Girts,

No offense taken, but please, try being both more specific about what 
you're proposing and taking a less alarmist approach to making your points.

Girts Zeltins wrote:
> Hello,
> 
> Why I am writing this text, I am writing to talk about mistakes which
> is founding in Solaris in its future. I see two prototypes of
> installation system and I want to say all two are bad, sorry bad.
> Why? Because these graphical GUI which will need lots of memory to
> use. As we know that there are millions of people who wants to use
> Solaris on their machines but they cannot run it because it now need
> more memory than long time ago when there was Solaris 8. Sorry Sun
> guys, developers, you are making big mistake and this is bad for
> Solaris popularity and this is why people will prefer Linux!!! JDS
> which is now in Solaris Express Community Build 57 and Solaris
> Express Developer need more memory to run and there is no need such
> GUI as JDS (Java GNOME) but there is need clean GNOME where can be
> two Sun Microsystems created themes which can be used if you have
> very fast computer. Think please what you are doing! The one of

On what basis do you believe that we will end up requiring more memory? 
   Do you have data you can point to?  And what do you think is a 
reasonable memory requirement for a graphical installation?

We believe that, when all's said and done, the Caiman GUI will require 
no more memory than the current graphical installer.  We don't have data 
yet, either, but that's because we're only just starting to work out the 
design issues for the changes needed in supporting the new 
implementation.  I'm expecting we'll be able to keep the required memory 
around 512 MB for the graphical case.

> correct ways is to use Anaconda (Text, Graphical) installer and
> incorporate GParted technology for partitioning. There must be no
> need to use other partitioning tools to resize, delete partitions
> which are already on computer (QNX, FreeBSD, OpenBSD, BeOS, Linux,
> Windows,...)
> 

In the strategy I wrote a year ago and posted here, I suggested that we 
would investigate both Anaconda and GParted as technologies we might use 
for Caiman.  Some slides Sarah wrote summarizing our analysis of 
Anaconda are posted at

http://opensolaris.org/os/community/install/files/anaconda.pdf

Ultimately, we concluded that it didn't match our requirements sufficiently.

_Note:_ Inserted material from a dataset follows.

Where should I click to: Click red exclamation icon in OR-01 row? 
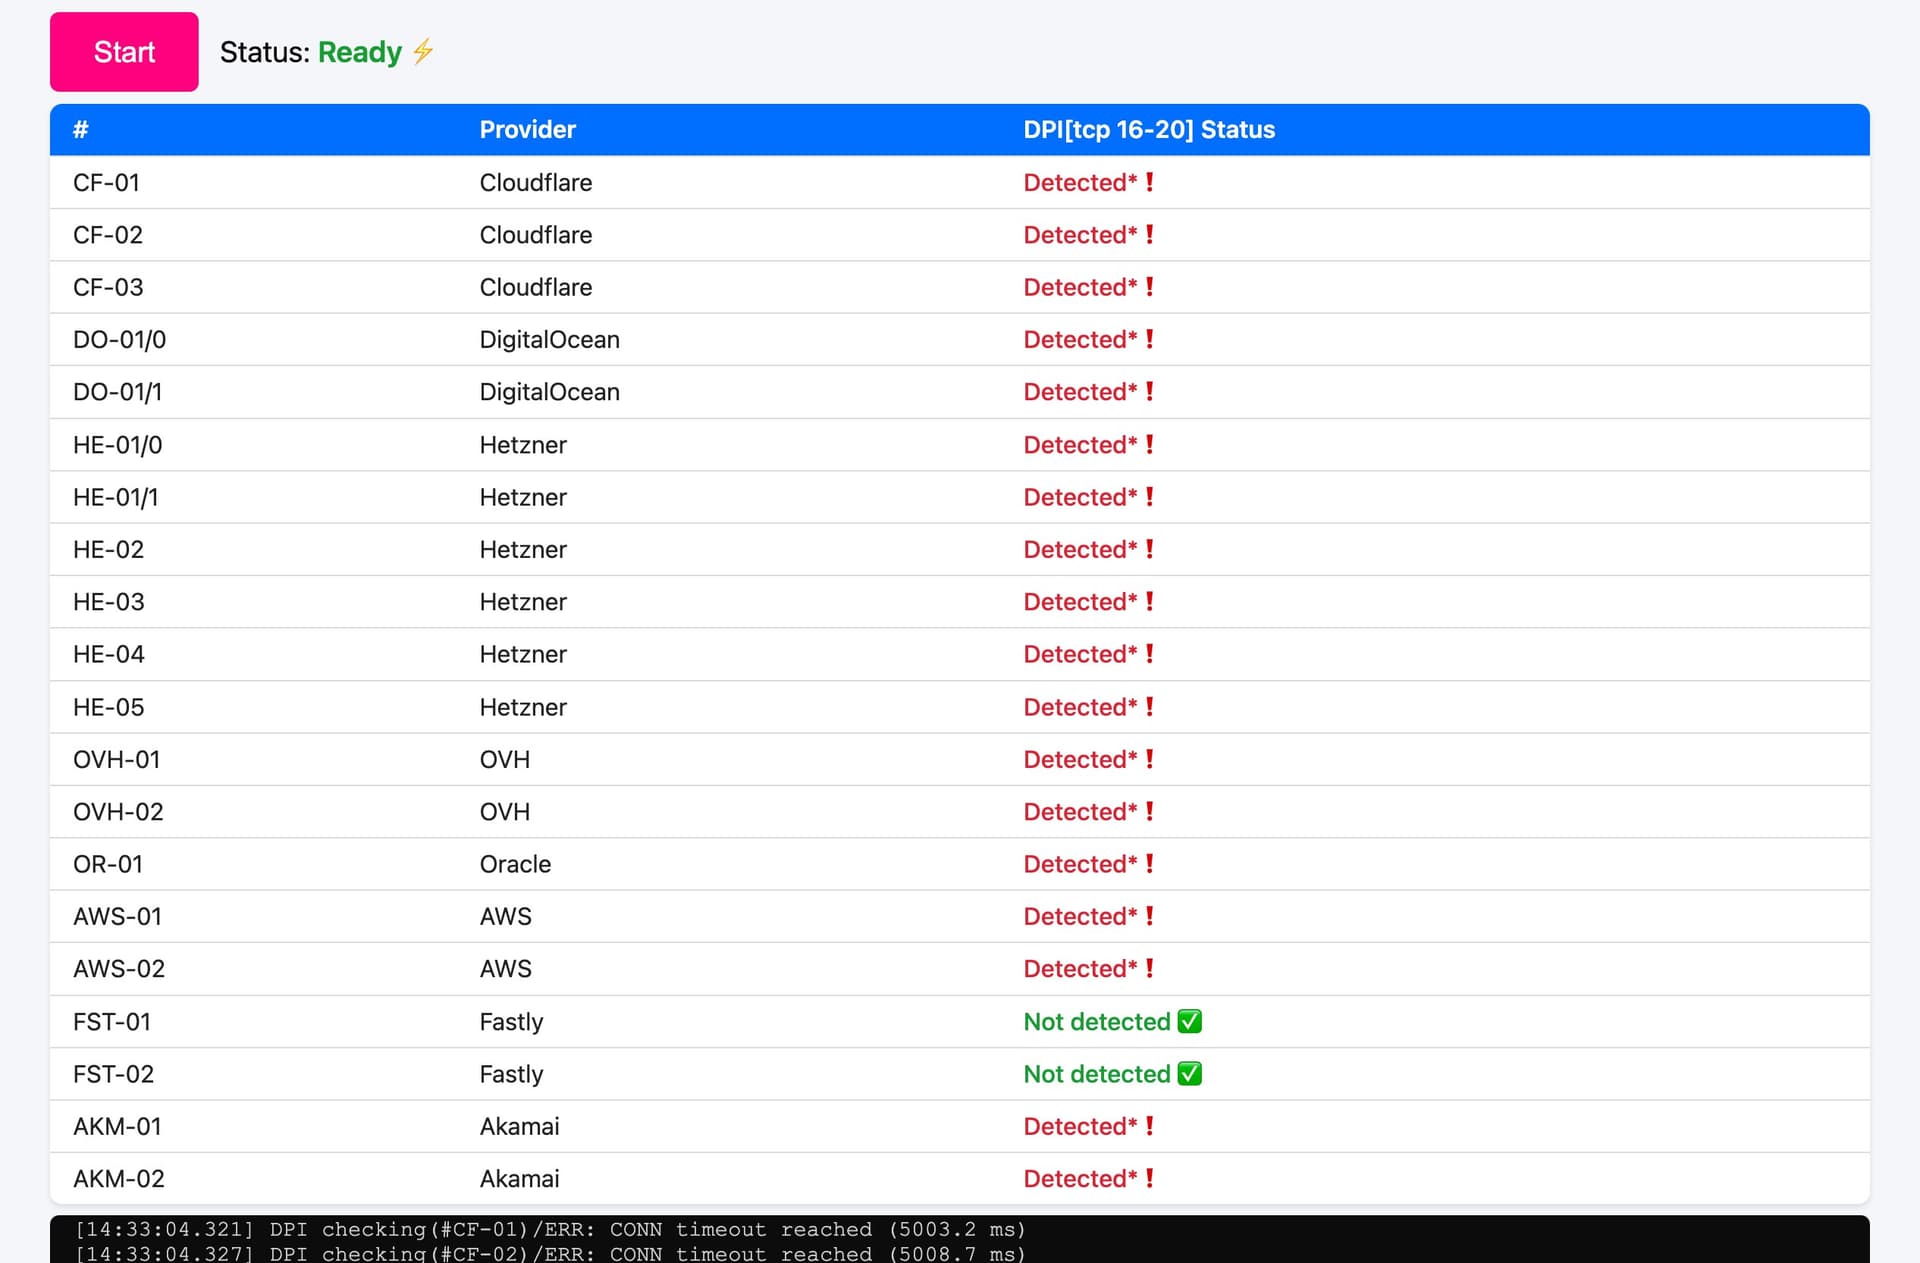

We also looked at GParted, though we didn't post a formal analysis.  Our 
main interest in providing it would be to include integrated shrinking 
of a Windows install to create space for Solaris; if you already have 
Linux installed and are adding Solaris, then there seems to be no need 
for us to supply a Solaris version of the tool since you already have 
it.  Once we actually looked at the code in libparted, we found that its 
current approach to shrinking NTFS was fundamentally unsafe, and 
probably not something we could support for our customers.  So at this 
point we're not intending to provide it, but if that support improves to 
where we believe it would be safe, then we'd perhaps reconsider.  Has it 
improved recently?

> There is need to rename project JDS to GNOME and allow people of
> community to work on improving GNOME and there must be new KDE
> project where people of community can work on discussing and
> recommendations for KDE in Solaris. This must be for CDE too and
> special community opened for CDE.
> 

This is the wrong forum for this particular discussion.  Try 
desktop-discuss at opensolaris.org.

> I want to ask developers to think again about Solaris future. Sorry
> Sun Microsystems, please think about people which don't have fast
> computers and think how to improve CDE!!!
> 

We're absolutely thinking about the Solaris future, and with our limited 
resources we actually tend to focus more on optimizing for that future 
than on the past.  We're not wholly insensitive to the desires of 
developers who don't have the latest and greatest hardware, but by the 
time Nevada becomes an actual Solaris release, does it make sense to 
optimize our decision-making around, say, systems with a single 1 GHz 
processor and 256 MB of memory?  It doesn't seem likely to me.